В оформлении изданной Литературным европейцем книги «Алконост» я использовал советские плакаты. Меня в этих изображениях привлекает жалобная нота исчезновения, бессилия идеологии перед сменой исторических формаций. Сменой платформ. Их невыносимым скрежетом. Эта кукрыниксовая ложь была для большинства населения огромной страны — правдой. Сталинские соколы летали в розовом советском поднебесье. Могучие коровы выдавали кубические километры молока. Доярки бряцали блестящими бронзовыми медалями. Миллионы советских людей мирно трудились на своих местах и над всем этим воспарял великий светлый человек Сталин. И вдохновлял. И помогал. И думал о каждом. И вот, все это барахло выброшено на помойку истории. С которой ее пытаются достать новые вожди слепых…
Развивайте свиноводство! Проклятье поджигателям войны! Строго храни военную тайну, сынок!
В своих рассказах я пытаюсь найти этого «сынка», этот сюрреалистический звук. Диссонансную, пронзительную ноту, звучащую в эпоху перемен. Так что советские плакаты в книжке — это только изобразительная параллель повествованию. Инварианты совкового сознания. Декорации мелодрамы.
…
Корень моего писательства — Юго-Запад Москвы, среда моего детства. Туда, в прошлое, бежит мысль, стремится душа. Туда направляются и слова. Чтобы собрать на лапках букв смысл прошедшего бытия, как пчела собирает мед…

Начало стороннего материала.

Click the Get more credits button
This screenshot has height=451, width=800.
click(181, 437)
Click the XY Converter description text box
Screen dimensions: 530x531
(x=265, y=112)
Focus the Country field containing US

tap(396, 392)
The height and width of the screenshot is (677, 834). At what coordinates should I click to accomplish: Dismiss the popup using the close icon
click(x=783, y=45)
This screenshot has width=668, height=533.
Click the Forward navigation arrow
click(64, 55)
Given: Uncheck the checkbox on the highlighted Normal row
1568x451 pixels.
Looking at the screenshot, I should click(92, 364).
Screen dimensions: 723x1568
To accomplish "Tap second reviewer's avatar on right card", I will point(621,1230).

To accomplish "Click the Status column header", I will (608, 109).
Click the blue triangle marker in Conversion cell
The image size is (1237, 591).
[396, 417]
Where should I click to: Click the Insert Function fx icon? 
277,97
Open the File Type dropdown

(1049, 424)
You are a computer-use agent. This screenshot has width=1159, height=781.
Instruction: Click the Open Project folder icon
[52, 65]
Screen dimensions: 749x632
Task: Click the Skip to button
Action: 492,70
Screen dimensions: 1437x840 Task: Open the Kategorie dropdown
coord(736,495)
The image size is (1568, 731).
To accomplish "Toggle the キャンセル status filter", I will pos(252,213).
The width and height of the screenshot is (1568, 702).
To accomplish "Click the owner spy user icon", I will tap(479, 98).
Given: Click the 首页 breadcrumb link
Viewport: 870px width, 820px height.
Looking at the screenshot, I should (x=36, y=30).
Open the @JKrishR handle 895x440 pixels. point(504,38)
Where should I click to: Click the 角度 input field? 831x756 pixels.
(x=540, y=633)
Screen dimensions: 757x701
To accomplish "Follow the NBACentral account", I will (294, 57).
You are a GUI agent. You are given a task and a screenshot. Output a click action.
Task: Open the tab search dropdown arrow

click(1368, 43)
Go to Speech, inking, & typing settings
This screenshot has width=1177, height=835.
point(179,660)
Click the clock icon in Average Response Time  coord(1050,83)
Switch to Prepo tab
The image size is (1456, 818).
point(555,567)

Мандельштам писал: «Я человек эпохи Москвошвея».
А я человек Ленинского проспекта, по которому каждый день ездил на троллейбусе в школу… Мой мир — это Ленинские горы, кинотеатр Прогресс, Калужская застава, Нескучный сад, улица Панферова, где я жил в университетском доме, проспект Вернадского, метро Юго-Западная, рядом с которым, в тринадцатиэтажном доме находилась наша вторая кооперативная квартира. После окончания университета и до отъезда за границу я жил в Ясенево, но это неприятное место так и не полюбил. Мое сердце осталось на Юго-Западе.
Там, на Юго-Западе Москвы частично осуществилась задуманная Сталиным и материализованная в хрущевско-брежневское время коммунистическая утопия. Был построен советский — Город Солнца. Роль центрального храма на холме выполнял — храм науки — МГУ.
Во время народных праздников или встреч космонавтов Ленинский проспект украшали красными полотнищами, вечерами загоралась щедрая иллюминация, через металлические репродукторы в уши москвичей транслировалась оптимистическая торжественная музыка. Первый концерт Чайковского… Огромные кирпичные дома внушали жителям бесчисленных коммуналок ложное чувство уверенности в завтрашнем дне, превосходства над остальными москвичами и обитателями провинции. Юго-Запад был триумфом, мечтой, советским Олимпом.
Мое первое послесталинское поколение, выросшее на этом Олимпе, было морально раздавлено историей. О его судьбе я и пишу в своих рассказах. Без обобщений и морализаторства. Без претензий на литературу.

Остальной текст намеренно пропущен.